There is no such thing as a ‘miserable day’. As adults it can be hard to resist saying the classic term, ‘What a miserable rainy day’, young children will pick up on nature been talked about in a negative way. Rain is fun, inviting and educational for children. We can experience all four seasons, what might happen to the trees and the leaves starting up curiosity. This can lead to discussions on clouds, how the rain feels for them, just watch their vocabulary expand and broaden.

Within water play children learn such a lot, filling and emptying buckets can encourage maths while having fun. At our woodland setting we recently had a rainy day, we saw the opportunity to also get the hose pipe out. The children had great fun splashing in puddles, making mud pies and filling up containers. The learning opportunities were endless!

We can discuss with children what might we wear for a raining day to help keep us dry and warm. Take a look at the video for some handy top tips on outdoor waterproof clothing. Thank you to Northern Ireland Forest School Association for a great clip.

We are children’s models, let’s think positive about ALL weathers, ‘Let’s get out in the rain’.


‘We will write when we are ready!’ The Fundamental Skills of Writing in Early Years

“Look at the differences between a typical preschool child’s hand (left) and a typical 7 year old hand (right). Want to know why a preschool aged child isn’t able to write yet? This is why! Their hands are still developing and are not fully formed. So what should they be doing to support this? PLAY!! Playdough, colouring, cutting, gluing, playing outside, digging in dirt, sensory play, dress up play, science experiments, beading, puzzles, throwing balls, etc. All of these things help their hands develop. When they are physically ready to write, they will! No need to rush them, they will show you when they are ready!        (Facebook: Raising her barefoot)

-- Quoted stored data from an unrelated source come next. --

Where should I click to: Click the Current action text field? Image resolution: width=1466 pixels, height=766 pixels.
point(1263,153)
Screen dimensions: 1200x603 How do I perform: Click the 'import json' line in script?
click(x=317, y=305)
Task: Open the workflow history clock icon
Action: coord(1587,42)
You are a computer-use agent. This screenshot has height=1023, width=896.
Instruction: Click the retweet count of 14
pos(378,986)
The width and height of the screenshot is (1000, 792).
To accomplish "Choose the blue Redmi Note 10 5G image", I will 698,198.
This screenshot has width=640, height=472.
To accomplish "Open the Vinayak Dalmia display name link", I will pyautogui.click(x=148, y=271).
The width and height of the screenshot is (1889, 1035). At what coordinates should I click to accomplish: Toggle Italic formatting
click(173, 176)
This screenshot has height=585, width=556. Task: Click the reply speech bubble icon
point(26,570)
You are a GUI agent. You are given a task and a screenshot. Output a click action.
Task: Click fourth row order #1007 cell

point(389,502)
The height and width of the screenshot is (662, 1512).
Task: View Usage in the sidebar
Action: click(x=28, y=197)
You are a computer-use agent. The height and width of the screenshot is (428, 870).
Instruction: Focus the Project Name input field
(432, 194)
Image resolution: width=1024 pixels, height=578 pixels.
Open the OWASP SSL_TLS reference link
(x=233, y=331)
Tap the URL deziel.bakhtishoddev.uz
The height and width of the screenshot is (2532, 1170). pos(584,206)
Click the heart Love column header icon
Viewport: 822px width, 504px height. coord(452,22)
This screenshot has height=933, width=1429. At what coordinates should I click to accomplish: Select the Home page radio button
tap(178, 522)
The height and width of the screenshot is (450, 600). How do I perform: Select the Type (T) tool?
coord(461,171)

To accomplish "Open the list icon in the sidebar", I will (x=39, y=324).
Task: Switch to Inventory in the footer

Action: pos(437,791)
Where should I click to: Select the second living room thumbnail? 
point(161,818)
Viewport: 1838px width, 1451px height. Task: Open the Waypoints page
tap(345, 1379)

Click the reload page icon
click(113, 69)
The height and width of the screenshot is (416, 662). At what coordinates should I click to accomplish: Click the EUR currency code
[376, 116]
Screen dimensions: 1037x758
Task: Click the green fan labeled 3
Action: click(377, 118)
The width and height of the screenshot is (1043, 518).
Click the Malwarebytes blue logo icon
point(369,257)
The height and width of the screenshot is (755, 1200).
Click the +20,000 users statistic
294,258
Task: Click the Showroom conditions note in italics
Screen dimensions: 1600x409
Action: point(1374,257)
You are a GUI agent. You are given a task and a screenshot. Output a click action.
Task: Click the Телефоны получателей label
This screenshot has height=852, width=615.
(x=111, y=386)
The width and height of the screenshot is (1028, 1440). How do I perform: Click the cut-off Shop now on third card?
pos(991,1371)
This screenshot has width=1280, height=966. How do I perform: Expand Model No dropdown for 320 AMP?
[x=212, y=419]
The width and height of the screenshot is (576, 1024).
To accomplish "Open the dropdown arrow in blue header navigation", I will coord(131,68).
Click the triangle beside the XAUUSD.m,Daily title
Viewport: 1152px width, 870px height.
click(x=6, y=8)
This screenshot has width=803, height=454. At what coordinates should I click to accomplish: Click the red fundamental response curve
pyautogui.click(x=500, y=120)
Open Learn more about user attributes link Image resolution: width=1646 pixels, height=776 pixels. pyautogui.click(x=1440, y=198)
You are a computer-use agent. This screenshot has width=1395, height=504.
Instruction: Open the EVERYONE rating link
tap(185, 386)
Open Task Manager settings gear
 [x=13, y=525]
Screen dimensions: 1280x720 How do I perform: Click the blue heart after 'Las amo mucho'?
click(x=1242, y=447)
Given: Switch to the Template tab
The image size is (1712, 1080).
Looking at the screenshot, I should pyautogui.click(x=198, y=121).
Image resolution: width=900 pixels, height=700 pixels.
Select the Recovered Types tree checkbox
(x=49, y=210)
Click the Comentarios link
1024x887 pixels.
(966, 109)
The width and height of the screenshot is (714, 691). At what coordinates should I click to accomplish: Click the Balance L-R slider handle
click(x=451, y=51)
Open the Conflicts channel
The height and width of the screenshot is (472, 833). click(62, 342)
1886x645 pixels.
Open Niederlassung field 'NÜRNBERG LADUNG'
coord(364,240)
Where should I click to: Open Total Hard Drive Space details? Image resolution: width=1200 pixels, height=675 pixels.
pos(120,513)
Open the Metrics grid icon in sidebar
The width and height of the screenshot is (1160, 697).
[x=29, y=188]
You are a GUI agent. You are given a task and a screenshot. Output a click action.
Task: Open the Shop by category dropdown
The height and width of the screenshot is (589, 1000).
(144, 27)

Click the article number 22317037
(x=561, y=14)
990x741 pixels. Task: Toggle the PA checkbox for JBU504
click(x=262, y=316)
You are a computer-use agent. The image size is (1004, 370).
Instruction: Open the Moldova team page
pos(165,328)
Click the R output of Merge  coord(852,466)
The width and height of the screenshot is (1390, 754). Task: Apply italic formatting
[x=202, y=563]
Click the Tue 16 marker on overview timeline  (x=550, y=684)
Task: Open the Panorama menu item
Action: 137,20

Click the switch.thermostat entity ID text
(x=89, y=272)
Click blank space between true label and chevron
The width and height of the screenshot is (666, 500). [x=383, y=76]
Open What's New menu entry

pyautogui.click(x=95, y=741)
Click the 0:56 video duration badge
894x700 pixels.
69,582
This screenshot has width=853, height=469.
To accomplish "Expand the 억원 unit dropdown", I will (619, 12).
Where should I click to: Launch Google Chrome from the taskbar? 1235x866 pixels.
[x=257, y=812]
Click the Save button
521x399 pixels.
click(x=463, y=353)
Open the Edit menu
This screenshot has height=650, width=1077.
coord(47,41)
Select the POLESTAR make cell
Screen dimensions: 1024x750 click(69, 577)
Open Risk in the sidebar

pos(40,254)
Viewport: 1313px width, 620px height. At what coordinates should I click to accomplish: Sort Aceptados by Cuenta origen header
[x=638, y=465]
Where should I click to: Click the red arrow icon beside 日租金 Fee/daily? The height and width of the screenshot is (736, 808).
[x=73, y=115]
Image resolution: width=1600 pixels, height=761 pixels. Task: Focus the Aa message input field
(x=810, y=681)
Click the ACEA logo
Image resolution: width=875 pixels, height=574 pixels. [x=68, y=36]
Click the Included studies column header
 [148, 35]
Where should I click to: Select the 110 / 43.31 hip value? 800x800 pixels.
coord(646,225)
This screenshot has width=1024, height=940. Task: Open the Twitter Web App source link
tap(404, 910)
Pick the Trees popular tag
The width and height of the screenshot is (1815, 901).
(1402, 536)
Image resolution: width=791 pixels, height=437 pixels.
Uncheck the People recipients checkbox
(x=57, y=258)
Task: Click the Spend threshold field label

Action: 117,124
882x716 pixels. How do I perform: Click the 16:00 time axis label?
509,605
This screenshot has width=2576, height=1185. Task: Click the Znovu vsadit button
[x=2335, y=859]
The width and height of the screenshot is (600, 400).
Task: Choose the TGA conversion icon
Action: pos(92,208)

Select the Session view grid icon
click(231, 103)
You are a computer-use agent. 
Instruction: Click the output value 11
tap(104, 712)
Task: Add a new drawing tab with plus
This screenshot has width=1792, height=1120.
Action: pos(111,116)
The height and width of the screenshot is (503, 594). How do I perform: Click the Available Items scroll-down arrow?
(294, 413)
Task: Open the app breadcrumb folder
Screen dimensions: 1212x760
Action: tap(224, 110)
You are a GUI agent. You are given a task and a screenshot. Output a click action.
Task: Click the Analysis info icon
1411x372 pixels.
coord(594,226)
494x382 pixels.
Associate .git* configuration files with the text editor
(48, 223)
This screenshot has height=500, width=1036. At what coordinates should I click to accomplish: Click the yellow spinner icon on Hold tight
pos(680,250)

Children require progressive development in their hands, just like with any other muscle they need to train and strengthen. Children grasp and hold objects which in turn will lead to holding a pencil to write. ‘Funky Finger’ Challenges are a part of our daily activities with Little Owls. We thread beads, use tweezers, build with building blocks and many more. This is through play using the children’s interests at the time. We should not rush children into been able to write using a pencil, it will happen in their own time when they are ready.